►

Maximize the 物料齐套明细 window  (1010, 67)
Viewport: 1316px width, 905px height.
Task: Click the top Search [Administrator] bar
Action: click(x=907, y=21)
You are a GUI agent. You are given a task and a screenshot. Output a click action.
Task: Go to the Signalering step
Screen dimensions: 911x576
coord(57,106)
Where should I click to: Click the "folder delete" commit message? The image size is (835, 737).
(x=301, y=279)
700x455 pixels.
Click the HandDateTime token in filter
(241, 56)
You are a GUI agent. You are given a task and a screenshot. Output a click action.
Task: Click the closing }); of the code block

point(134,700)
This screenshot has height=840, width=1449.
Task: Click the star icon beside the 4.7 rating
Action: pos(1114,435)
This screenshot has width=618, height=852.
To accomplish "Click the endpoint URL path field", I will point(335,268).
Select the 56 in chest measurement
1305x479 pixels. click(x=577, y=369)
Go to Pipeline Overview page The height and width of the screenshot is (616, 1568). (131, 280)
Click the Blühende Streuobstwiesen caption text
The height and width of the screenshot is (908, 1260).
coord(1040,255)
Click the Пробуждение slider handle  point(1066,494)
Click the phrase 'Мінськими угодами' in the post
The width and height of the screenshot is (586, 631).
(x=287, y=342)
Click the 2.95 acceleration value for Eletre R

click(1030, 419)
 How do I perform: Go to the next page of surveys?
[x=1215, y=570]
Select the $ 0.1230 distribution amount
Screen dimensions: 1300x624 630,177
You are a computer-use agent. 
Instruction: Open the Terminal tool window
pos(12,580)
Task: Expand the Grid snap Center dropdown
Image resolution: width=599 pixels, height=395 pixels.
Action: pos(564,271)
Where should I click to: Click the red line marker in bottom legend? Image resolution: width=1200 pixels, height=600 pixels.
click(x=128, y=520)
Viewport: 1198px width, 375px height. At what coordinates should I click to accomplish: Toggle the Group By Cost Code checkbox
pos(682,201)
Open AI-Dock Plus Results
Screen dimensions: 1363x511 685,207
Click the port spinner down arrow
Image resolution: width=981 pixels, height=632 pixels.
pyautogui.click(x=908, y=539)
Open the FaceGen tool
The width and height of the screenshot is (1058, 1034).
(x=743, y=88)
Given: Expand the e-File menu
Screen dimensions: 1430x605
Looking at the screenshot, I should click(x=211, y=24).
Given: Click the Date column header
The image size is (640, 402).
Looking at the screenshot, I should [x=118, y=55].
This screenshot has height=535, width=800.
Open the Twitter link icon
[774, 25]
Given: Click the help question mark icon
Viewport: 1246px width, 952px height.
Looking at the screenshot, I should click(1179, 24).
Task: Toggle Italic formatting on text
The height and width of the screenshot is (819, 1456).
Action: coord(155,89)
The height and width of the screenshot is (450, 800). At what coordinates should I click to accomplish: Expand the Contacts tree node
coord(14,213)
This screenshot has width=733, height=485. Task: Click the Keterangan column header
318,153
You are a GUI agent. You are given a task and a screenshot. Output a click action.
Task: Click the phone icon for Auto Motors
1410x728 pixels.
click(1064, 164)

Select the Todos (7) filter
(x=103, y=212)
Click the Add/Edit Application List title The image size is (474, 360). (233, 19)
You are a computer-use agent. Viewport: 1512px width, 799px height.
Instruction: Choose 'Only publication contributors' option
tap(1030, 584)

◄

* Problem
Copy out the material above in full so that every line matches the original.

* Response for this exercise
Maximize the 物料齐套明细 window  (1010, 67)
Viewport: 1316px width, 905px height.
Task: Click the top Search [Administrator] bar
Action: click(x=907, y=21)
You are a GUI agent. You are given a task and a screenshot. Output a click action.
Task: Go to the Signalering step
Screen dimensions: 911x576
coord(57,106)
Where should I click to: Click the "folder delete" commit message? The image size is (835, 737).
(x=301, y=279)
700x455 pixels.
Click the HandDateTime token in filter
(241, 56)
You are a GUI agent. You are given a task and a screenshot. Output a click action.
Task: Click the closing }); of the code block

point(134,700)
This screenshot has height=840, width=1449.
Task: Click the star icon beside the 4.7 rating
Action: pos(1114,435)
This screenshot has width=618, height=852.
To accomplish "Click the endpoint URL path field", I will point(335,268).
Select the 56 in chest measurement
1305x479 pixels. click(x=577, y=369)
Go to Pipeline Overview page The height and width of the screenshot is (616, 1568). (131, 280)
Click the Blühende Streuobstwiesen caption text
The height and width of the screenshot is (908, 1260).
coord(1040,255)
Click the Пробуждение slider handle  point(1066,494)
Click the phrase 'Мінськими угодами' in the post
The width and height of the screenshot is (586, 631).
(x=287, y=342)
Click the 2.95 acceleration value for Eletre R

click(1030, 419)
 How do I perform: Go to the next page of surveys?
[x=1215, y=570]
Select the $ 0.1230 distribution amount
Screen dimensions: 1300x624 630,177
You are a computer-use agent. 
Instruction: Open the Terminal tool window
pos(12,580)
Task: Expand the Grid snap Center dropdown
Image resolution: width=599 pixels, height=395 pixels.
Action: pos(564,271)
Where should I click to: Click the red line marker in bottom legend? Image resolution: width=1200 pixels, height=600 pixels.
click(x=128, y=520)
Viewport: 1198px width, 375px height. At what coordinates should I click to accomplish: Toggle the Group By Cost Code checkbox
pos(682,201)
Open AI-Dock Plus Results
Screen dimensions: 1363x511 685,207
Click the port spinner down arrow
Image resolution: width=981 pixels, height=632 pixels.
pyautogui.click(x=908, y=539)
Open the FaceGen tool
The width and height of the screenshot is (1058, 1034).
(x=743, y=88)
Given: Expand the e-File menu
Screen dimensions: 1430x605
Looking at the screenshot, I should click(x=211, y=24).
Given: Click the Date column header
The image size is (640, 402).
Looking at the screenshot, I should [x=118, y=55].
This screenshot has height=535, width=800.
Open the Twitter link icon
[774, 25]
Given: Click the help question mark icon
Viewport: 1246px width, 952px height.
Looking at the screenshot, I should click(1179, 24).
Task: Toggle Italic formatting on text
The height and width of the screenshot is (819, 1456).
Action: coord(155,89)
The height and width of the screenshot is (450, 800). At what coordinates should I click to accomplish: Expand the Contacts tree node
coord(14,213)
This screenshot has width=733, height=485. Task: Click the Keterangan column header
318,153
You are a GUI agent. You are given a task and a screenshot. Output a click action.
Task: Click the phone icon for Auto Motors
1410x728 pixels.
click(1064, 164)

Select the Todos (7) filter
(x=103, y=212)
Click the Add/Edit Application List title The image size is (474, 360). (233, 19)
You are a computer-use agent. Viewport: 1512px width, 799px height.
Instruction: Choose 'Only publication contributors' option
tap(1030, 584)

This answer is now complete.